When you wish to exit your session use exit, or Ctrl-D. You can check that your session is completed using squeue -j with the job ID as normal.

Interactive Sessions: Watch your Budget!

Importantly, note that whilst the terminal is active your allocation is consuming budget, just as with a normal job, so be very aware to not leave an interactive session idle!

Combined Power (with a Note of Caution)

For many job types it may also make sense to combine them together. As we’ve seen we’re able to run MPI jobs on a compute node over an interactive session, and one very powerful approach to parallelism involves using both multi-threaded (OpenMP) and multi-process (MPI) at the same time (known as hybrid OpenMP/MPI). and it’s very possible to also configure jobs to make use of job arrays with these approaches too.

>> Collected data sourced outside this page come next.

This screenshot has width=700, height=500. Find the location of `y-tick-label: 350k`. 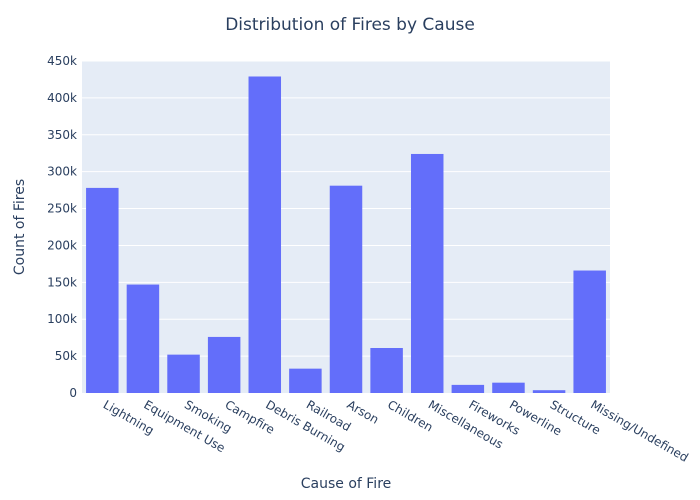

y-tick-label: 350k is located at coordinates (62, 135).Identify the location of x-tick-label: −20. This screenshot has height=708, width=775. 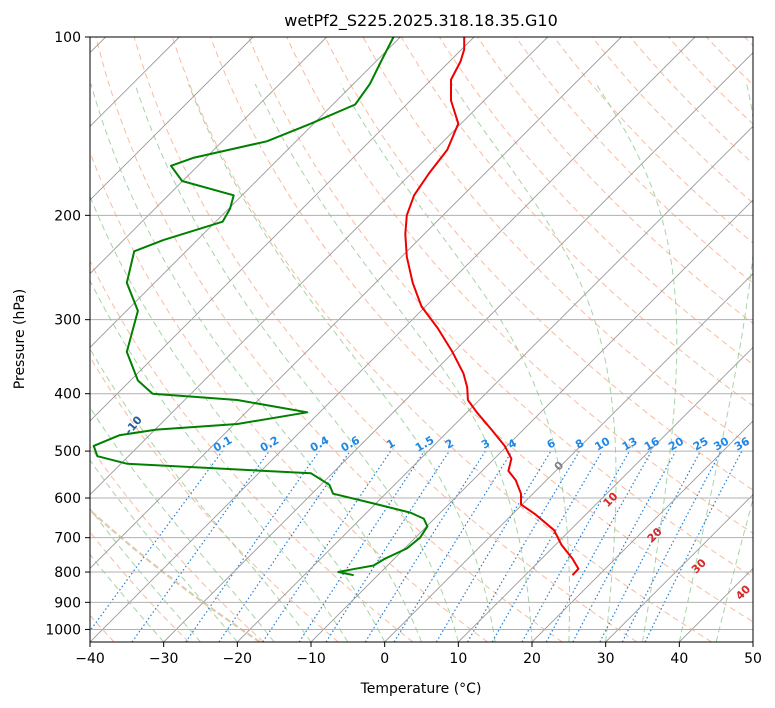
(238, 659).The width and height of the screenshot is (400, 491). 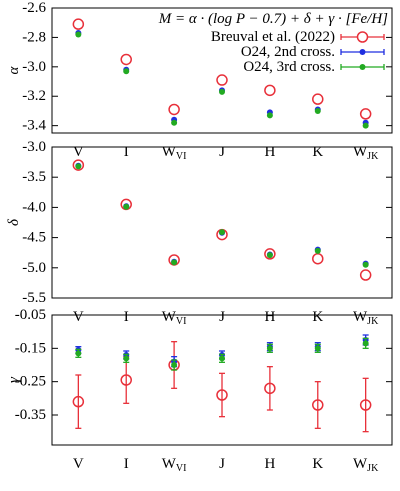 I want to click on y-tick-label: -3.2, so click(x=34, y=96).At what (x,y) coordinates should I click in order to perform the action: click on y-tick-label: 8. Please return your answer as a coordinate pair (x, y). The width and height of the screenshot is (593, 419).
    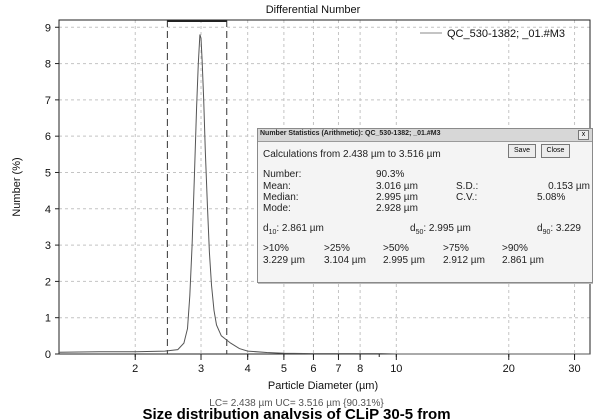
    Looking at the image, I should click on (48, 65).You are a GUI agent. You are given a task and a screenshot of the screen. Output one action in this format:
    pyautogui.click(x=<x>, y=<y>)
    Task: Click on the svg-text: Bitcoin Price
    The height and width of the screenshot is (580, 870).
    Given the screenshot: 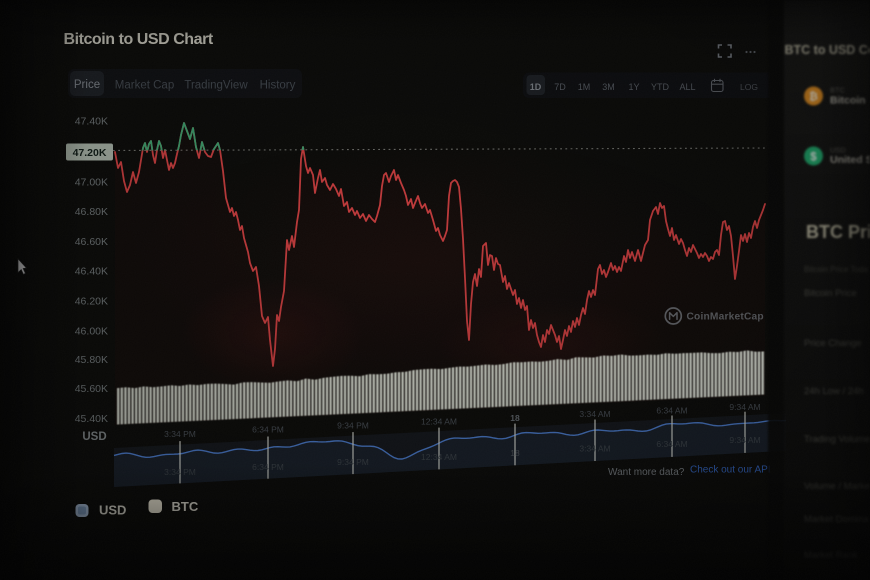 What is the action you would take?
    pyautogui.click(x=830, y=294)
    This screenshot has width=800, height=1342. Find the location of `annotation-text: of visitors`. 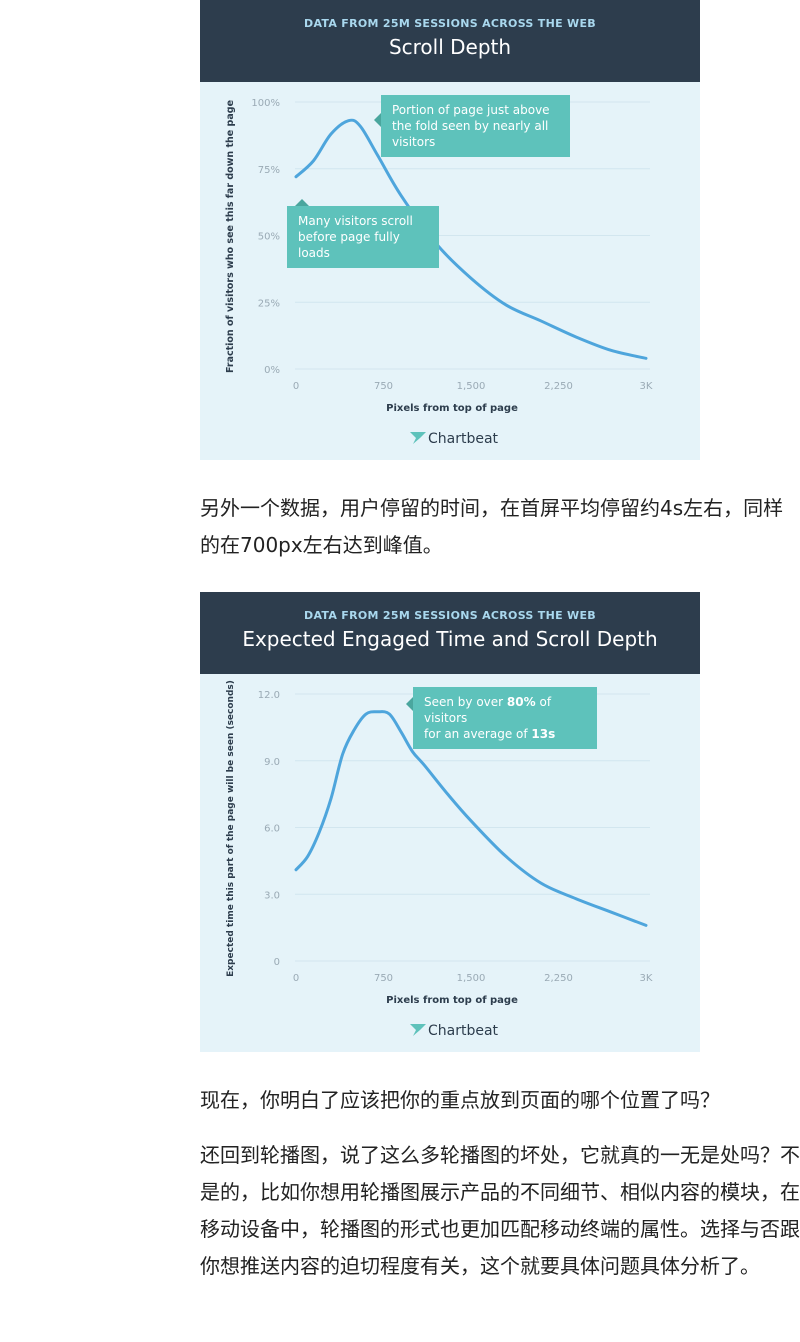

annotation-text: of visitors is located at coordinates (488, 710).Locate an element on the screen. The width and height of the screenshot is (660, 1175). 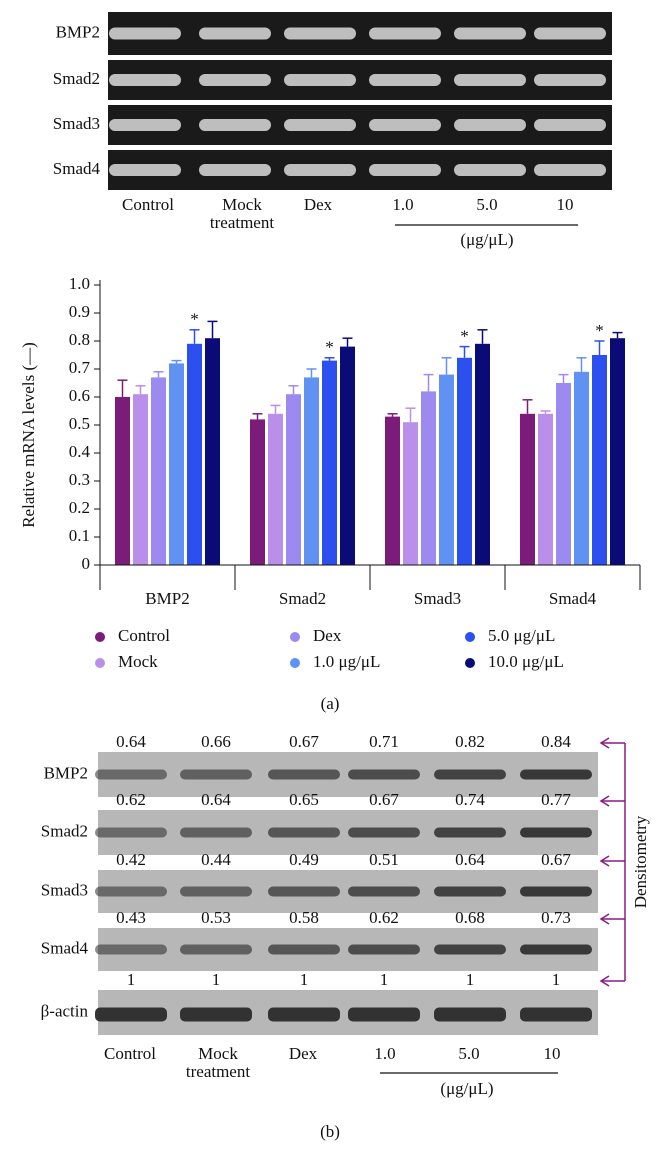
y-tick-label: 0.9 is located at coordinates (80, 312). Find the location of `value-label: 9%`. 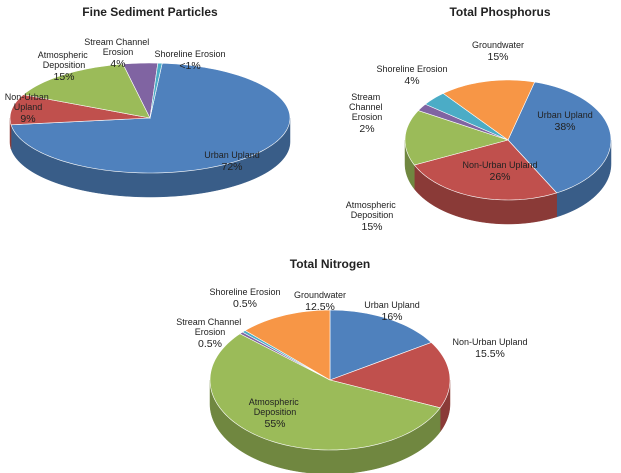

value-label: 9% is located at coordinates (28, 119).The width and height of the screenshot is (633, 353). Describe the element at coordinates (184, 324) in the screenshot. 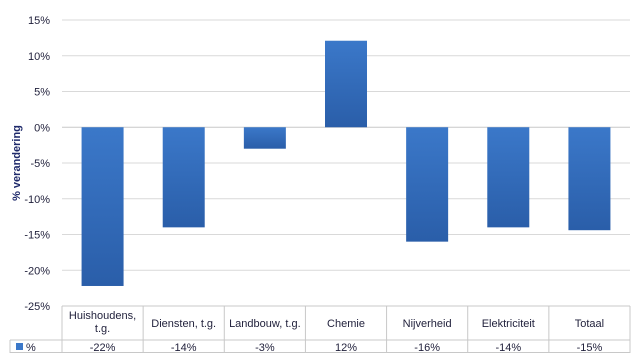

I see `category-label: Diensten, t.g.` at that location.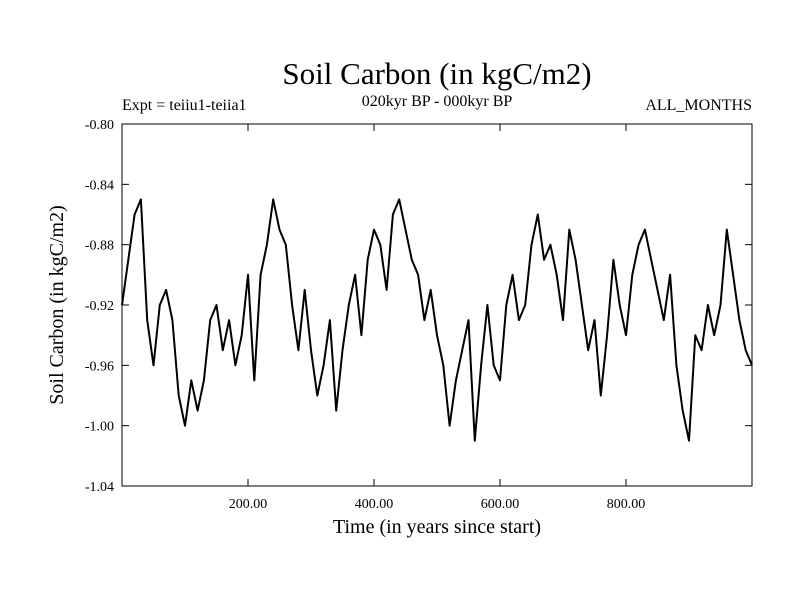  What do you see at coordinates (100, 428) in the screenshot?
I see `y-tick-label: -1.00` at bounding box center [100, 428].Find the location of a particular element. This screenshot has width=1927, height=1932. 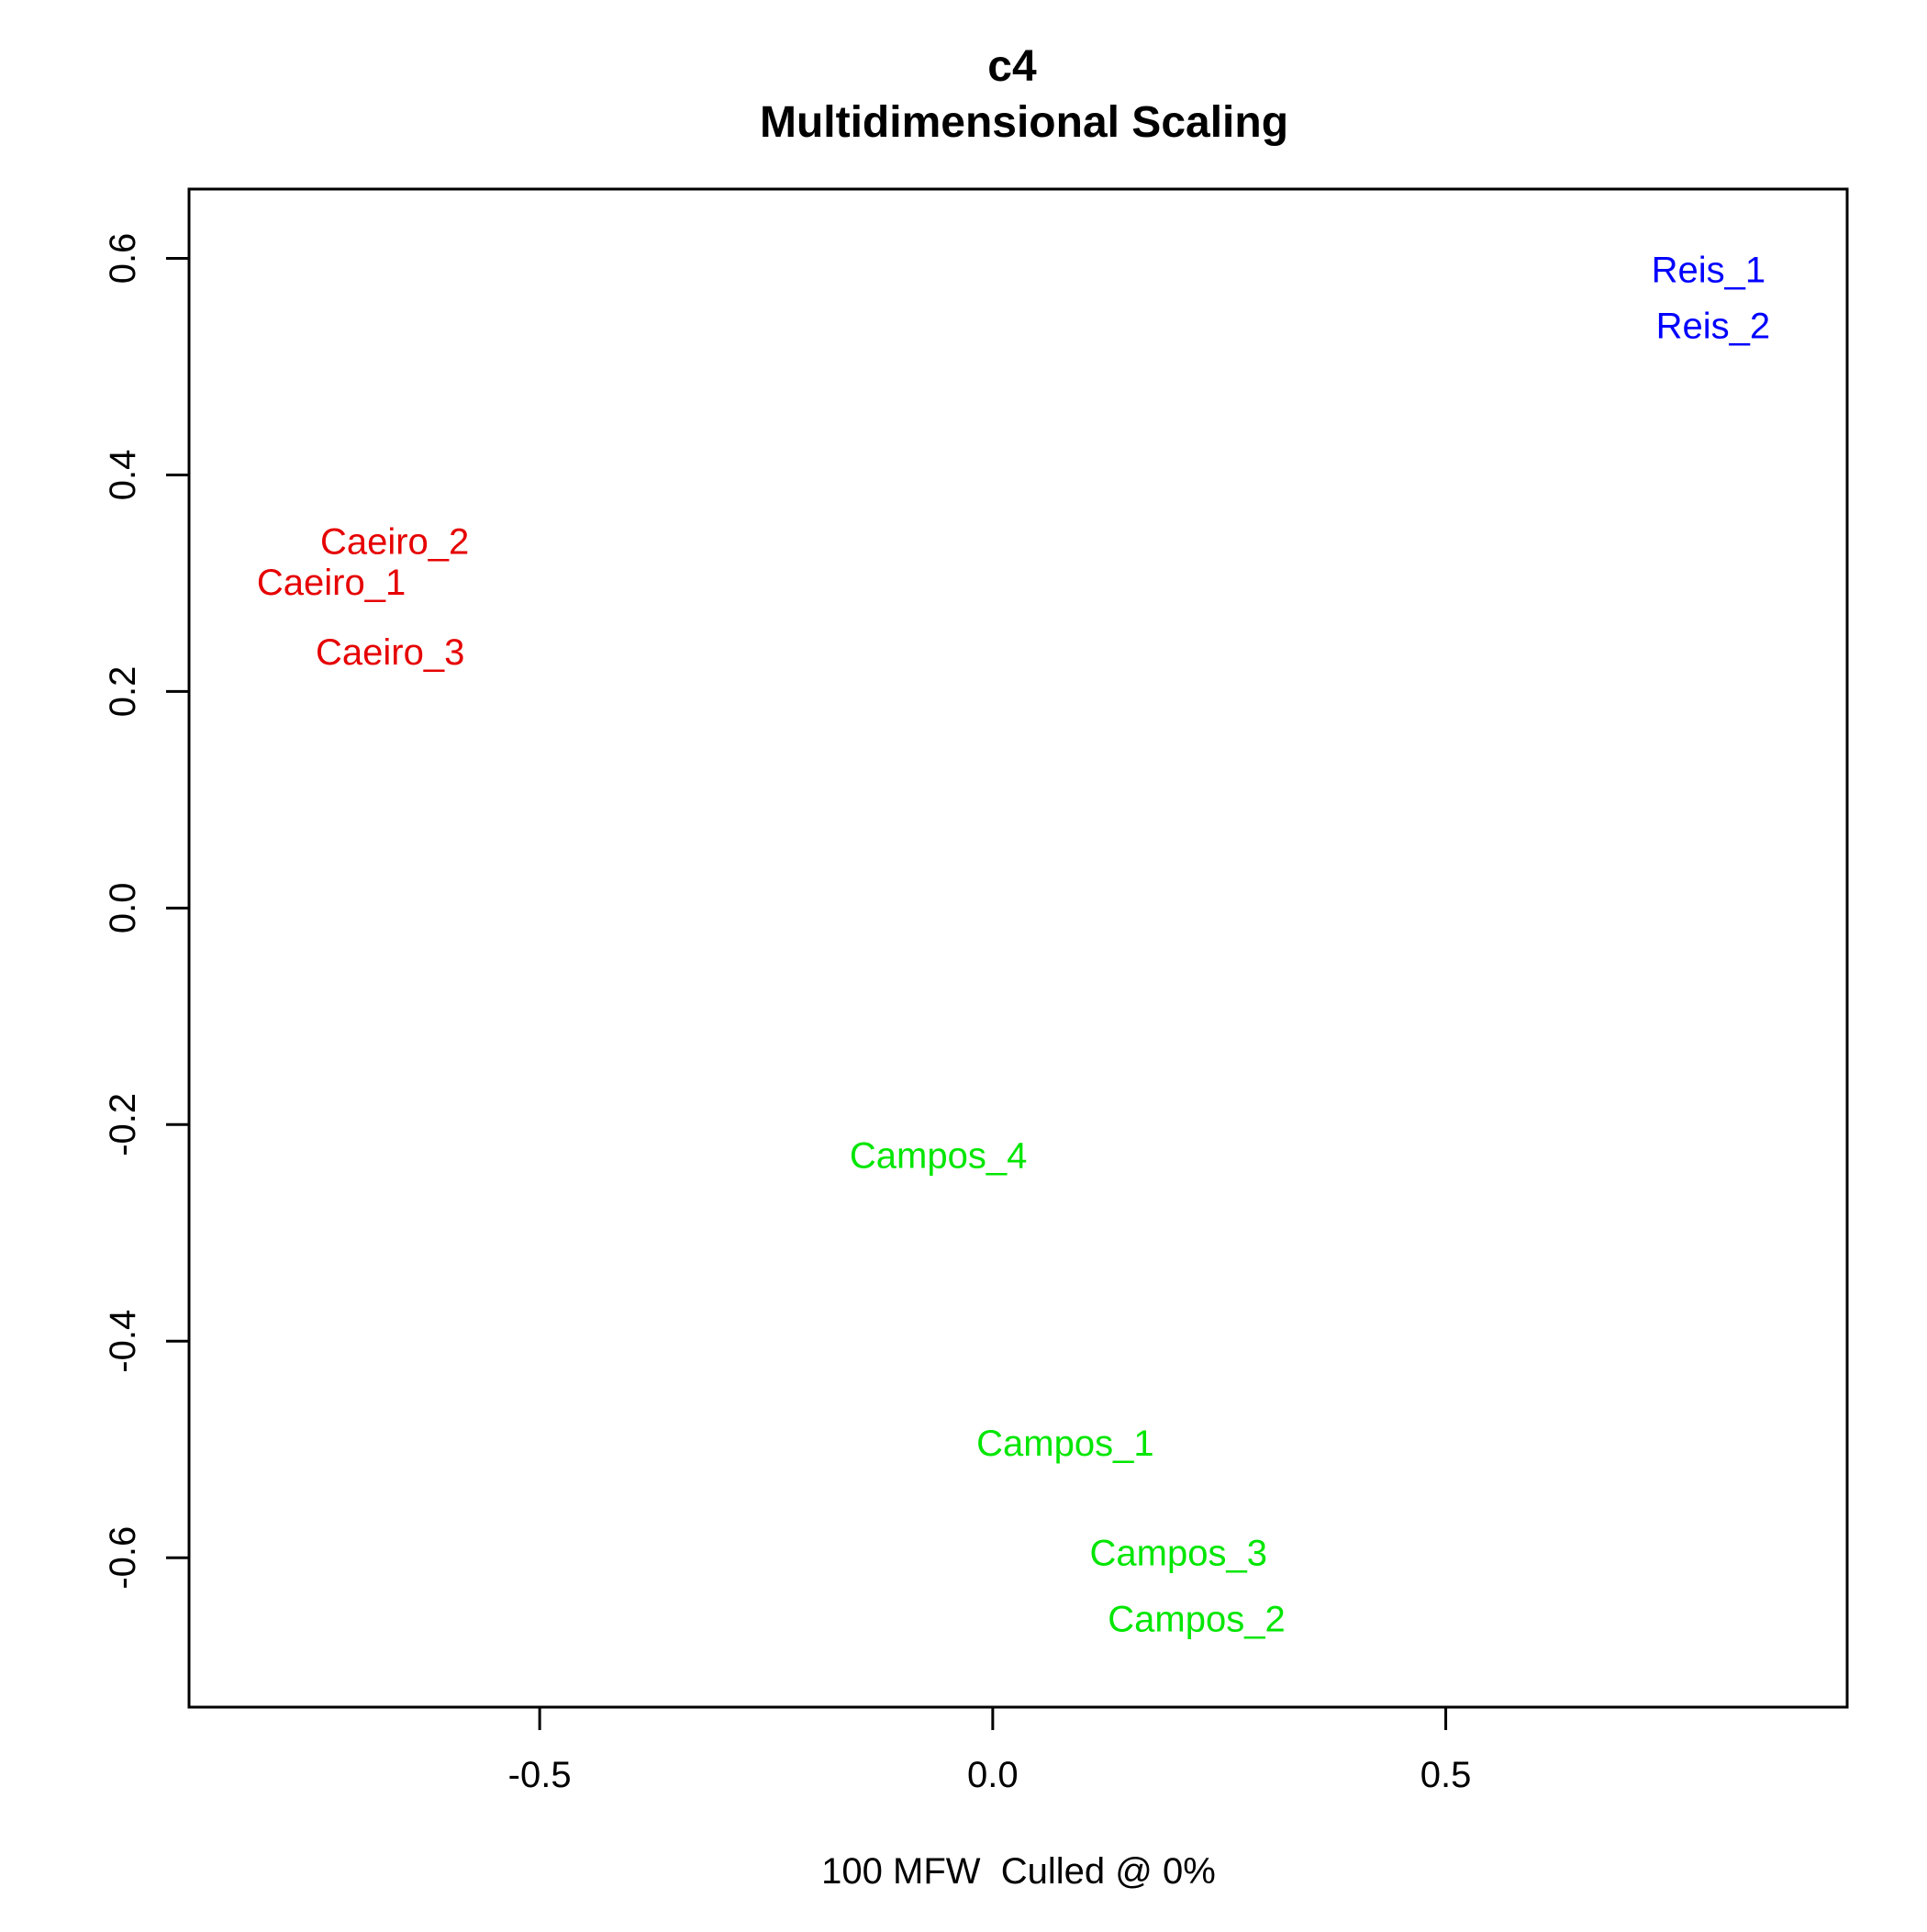

x-tick-label: 0.5 is located at coordinates (1446, 1775).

As you may imagine, using multiple approaches offers tremendous flexibility and power to vastly scale what you are able to accomplish, although it’s worth remembering that these also have the tradeoff of consuming more resources, and thus more budget, at a commensurate rate. When running applications (or developing applications to run) on HPC resources it’s therefore strongly recommended to first start with small, simple jobs until you have high confidence their behaviour is correct.

Key Points

  • The login node is shared with all other users so be careful not to run complex programs on them.

  • OpenMP allows programmers to specify sections of code to execute in parallel threads on a single CPU, using compiler directives.

  • MPI programs make use of message-passing between multiple processes to coordinate communication.

  • OpenMP uses a shared memory model, whilst MPI uses a distributed memory model.

  • An array job is a self-contained set of multiple jobs - known as tasks - managed as a single job.

  • Interactive jobs allow us to interact directly with a compute node, so are very useful for debugging and exploring the running of code in real-time.

  • Interactive jobs consume resources while an interactive session is active, so we must be careful to use them efficiently.

  • Run and develop applications at a small scale first, before making use of powerful scaling techniques, to avoid potentially expensive consumption of resources.